Harist menuturkan, fenomena ini potensial memicu social disorder, kekacauan yang apabila dimainkan cantik oleh ormas, atau kelompok Islam secara massif dan sistemik dapat berbalik melumpuhkan kekuasaan. Sehingga simpati dan respect umat akan ter-agregasi sedemikian mudah terhadap kelompok yang terdzalimi oleh kekuasaan, bak promosi besar besaran tentang HTI dan gagasannya.
"Dikalangan kelas menengah ke atas dan kaum terpelajar bisa jadi HTI semakin dikenal, didukung dan diikuti, bukan karena status badan hukumnya tetapi karena jati diri gagasan dan gerakan tanpa kekerasan yang menggelinding tanpa dibelenggu lagi oleh UU ormas," jelasnya.
Bagi HTI atau gerakan yang serupa, sambung Harist, maka pencabutan badan hukum ormas tak pernah melemahkan bagi dirinya untuk hadir melebur bersama rakyat (umat). Justru kondisi negara dengan watak diktatorisme menjadi ladang dan semaian subur untuk lahirkan kesadaran politik, kepekaan politik (wa'yu siyasi) meningkat dan kerinduan rakyat terhadap negara yang arif semakin menguat.
Oleh karena itu, lanjut Harist, tak bisa dinafikkan bahwa pengemban ideologi Islam tak pernah surut mundur selangkahpun. Kehidupan perjuangan bukan bergantung kepada secarik SK Badan Hukum. Karena selembar SK itu bukan nyawa, bukan darah, tulang dan daging melainkan hanya asesoris perjuangan. Ruh mereka adalah ideologi, kekuatan dan konsistensi mereka bergantung ruh tersebut ada atau tidak dalam diri mereka.

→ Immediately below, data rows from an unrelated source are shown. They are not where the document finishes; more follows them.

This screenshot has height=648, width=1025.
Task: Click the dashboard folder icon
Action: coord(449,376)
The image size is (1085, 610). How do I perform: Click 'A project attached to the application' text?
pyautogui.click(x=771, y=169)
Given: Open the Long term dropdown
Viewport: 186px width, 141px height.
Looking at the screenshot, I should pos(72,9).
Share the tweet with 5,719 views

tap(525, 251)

"Keyakinan dan keberanian mereka melebihi kekhawatiran hilangnya kekuasaan yang tergenggam di tangan rezim," tegasnya.
Harist menilai, pencabutan SK badan hukum dibaca sebagai kemenangan HTI, sesaat panggung kekuasaan menjadi milik mereka. Karena HTI memanen modal sosial berbasis keimanan (faith based organisation) yang mengikat manusia atas dasar kesadaran iman, bukan iming iming harta kekayaan, kedudukan atau jabatan. Karena kelestarian iman yang sama, kerinduan yang sama terhadap negara yang adil, memastikan eksistensinya establis di dada rakyat (umat).

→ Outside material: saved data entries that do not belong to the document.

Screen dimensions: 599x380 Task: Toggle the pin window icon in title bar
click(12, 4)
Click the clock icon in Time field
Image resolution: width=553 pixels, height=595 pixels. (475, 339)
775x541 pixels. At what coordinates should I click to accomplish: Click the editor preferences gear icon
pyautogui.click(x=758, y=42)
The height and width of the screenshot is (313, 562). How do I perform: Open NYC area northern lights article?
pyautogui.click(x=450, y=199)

Sehingga rakyat bisa jadi akan melihat bahwa ini adalah seteru antara diktator dengan pahlawan-pahlawan baru. Yang akhirnya kebenaran keluar menjadi pemenang bersama pengusungnya. Dan ibarat teatre panggung, saat ini sedang berlangsung pentas drama dari penguasa panggung. Namun sebenarnya ia tidak pernah menguasai panggung pikiran dan hati publik muslim yang melek politik.
"Tidak ada kekuasaan yang bisa eksis berdiri diatas pundak rakyat yang terdzalimi atas nama diktator ala demokrasi," paparnya.
Kediktatoran atas nama apapun, sambung Harist, akan membuat dalang dan aktornya jauh lebih sakit ketika ia tumbang. Semakin diktator kekuasaan negara dioperasikan maka hakikatnya semakin menumpuk kerapuhan yang puncaknya adalah keruntuhan. Kekuasaan bisa saja mengkriminalisasi kelompok seperti HTI dan semisalnya dengan atas nama demi demokrasi atau apa saja. Namun sejatinya itu langkah awal kristalisasi perjuangan kaum idealis menuju konstruksi sosial yang lebih bermartabat.